━━ Source extract

- Born: March 8, 1872 Posen, German Empire
- Died: June 18, 1973 (aged 101) Chicago, Illinois, U.S.
- Burial place: St. Adalbert Cemetery, Niles, Illinois
- Military career
- Allegiance: United States of America
- Branch: United States Army
- Service years: 1894-97
- Rank: Private
- Unit: 17th U. S. Infantry
- Conflicts: Indian Wars

= Frederick Fraske =

Last surviving veteran of the Indian Wars

Frederick (Fredrak) W. Fraske (March 8, 1872 - June 18, 1973) was a German-born American soldier, believed to have been the last surviving veteran of the Indian Wars.

==Biography==
Fraske was an ethnic German born in the city of Posen, which at that time was in the Province of Posen, part of Prussia, which itself was part of the German Empire. As a young child in 1877, he migrated to the United States with his family, including his parents and four brothers. At the age of 21, on February 22, 1894, in Chicago, which was his home town, he enlisted in the U.S. Army to help his widowed mother support her family of seven. He was assigned to Fort D.A. Russell, which was near Cheyenne, Wyoming, serving as a private with company F of the 17th infantry as a first aid man and letter carrier. He spoke about Cheyenne of that time as a quiet but wild town, where cattle were unloaded, and the residents were a tough breed.

━━━━
━━ Extracted entries

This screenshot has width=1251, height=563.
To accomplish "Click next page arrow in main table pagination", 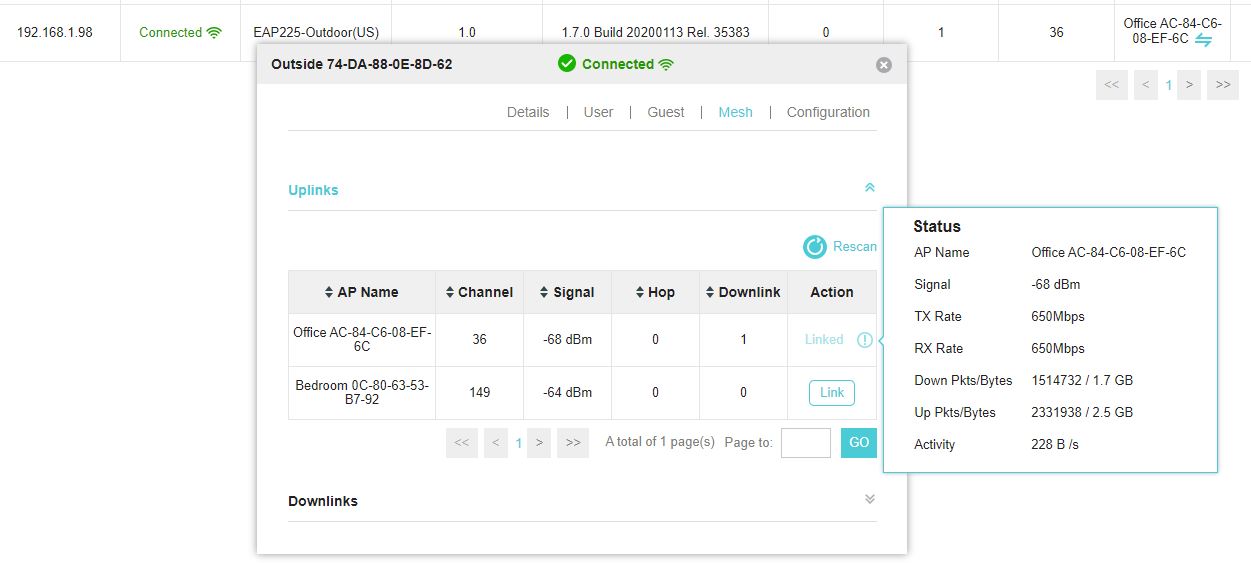I will coord(1189,85).
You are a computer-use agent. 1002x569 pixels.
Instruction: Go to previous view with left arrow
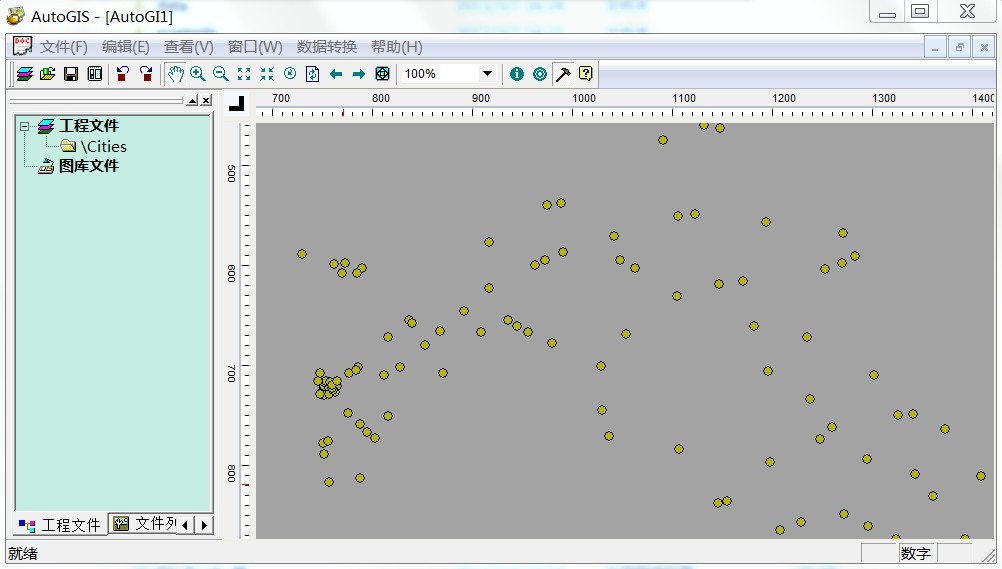[x=336, y=74]
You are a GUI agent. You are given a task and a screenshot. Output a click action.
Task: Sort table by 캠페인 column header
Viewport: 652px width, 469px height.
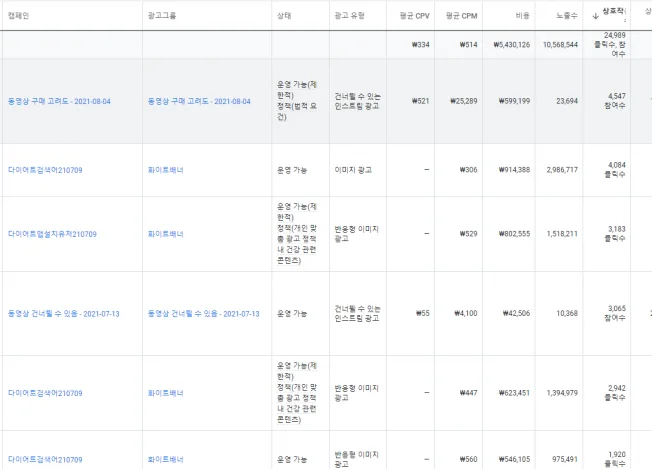click(x=20, y=15)
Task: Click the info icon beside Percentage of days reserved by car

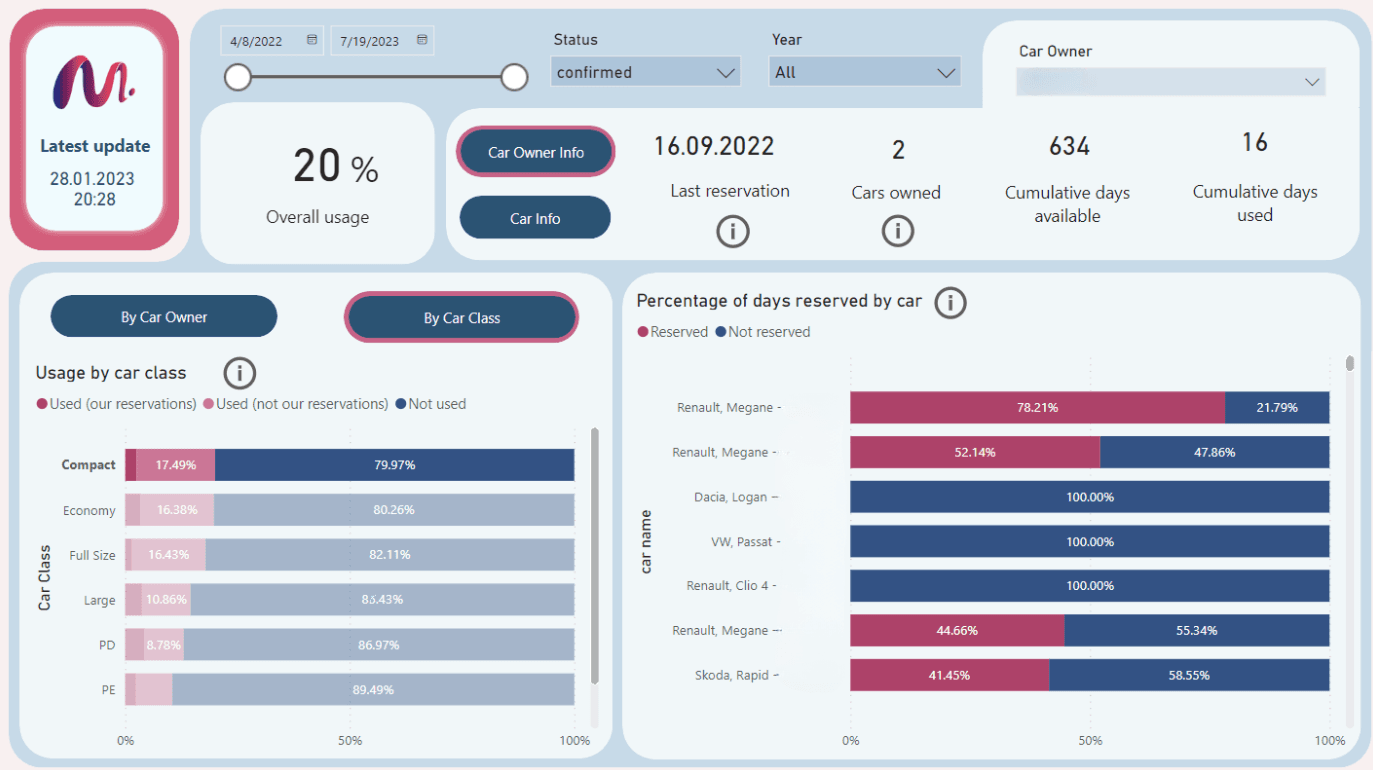Action: (x=950, y=302)
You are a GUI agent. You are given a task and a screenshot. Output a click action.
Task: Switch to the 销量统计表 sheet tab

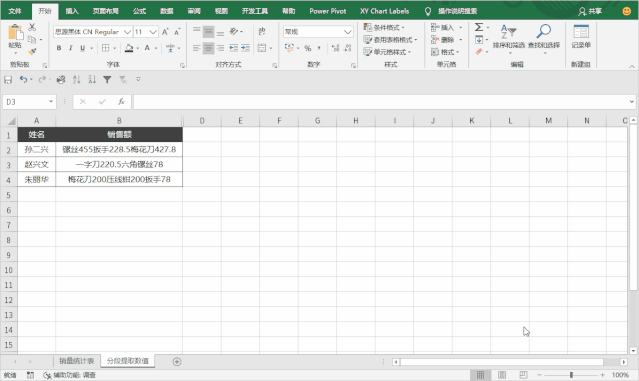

━━━━

#### [Work request A]
According to the Frederick Fraske article, where was Fraske assigned after he enlisted?
#### [Work request B]
For each statement, say whether it agrees with the Frederick Fraske article, and quote the words that decide it.
(i) Fraske came to the United States in 1877 with his parents and four brothers.
(ii) Fraske held the rank of sergeant.
(iii) Fraske is buried in Chicago.
#### [Work request C]
Write the next part of the Frederick Fraske article, picking up after its last sentence.
The entries come from a different source than the Frederick Fraske article.

#### [Written response A]
Fort D.A. Russell, near Cheyenne, Wyoming.

#### [Written response B]
(i) Yes: "As a young child in 1877, he migrated to the United States with his family, including his parents and four brothers."
(ii) No: "Rank: Private"
(iii) No: "Burial place: St. Adalbert Cemetery, Niles, Illinois"

#### [Written response C]
His starting pay in the Army was the standard $9 a month, and then it increased $1 each year. The time that he was in the service was spent preparing for confrontation at the fort, which never occurred. Fraske later said he was glad that he never fired a shot in battle with American Indians, and didn't feel any ill will towards them either. He also felt that he understood the difficult position they were in. Fraske never personally had anything other than peaceful encounters with them.

In that era, the Army allowed a soldier to be discharged after three years and three months of service instead of serving the full five years, if requested by a soldier with excellent character, and so Fraske took advantage of that law and left the Army in 1897, at the age of 25.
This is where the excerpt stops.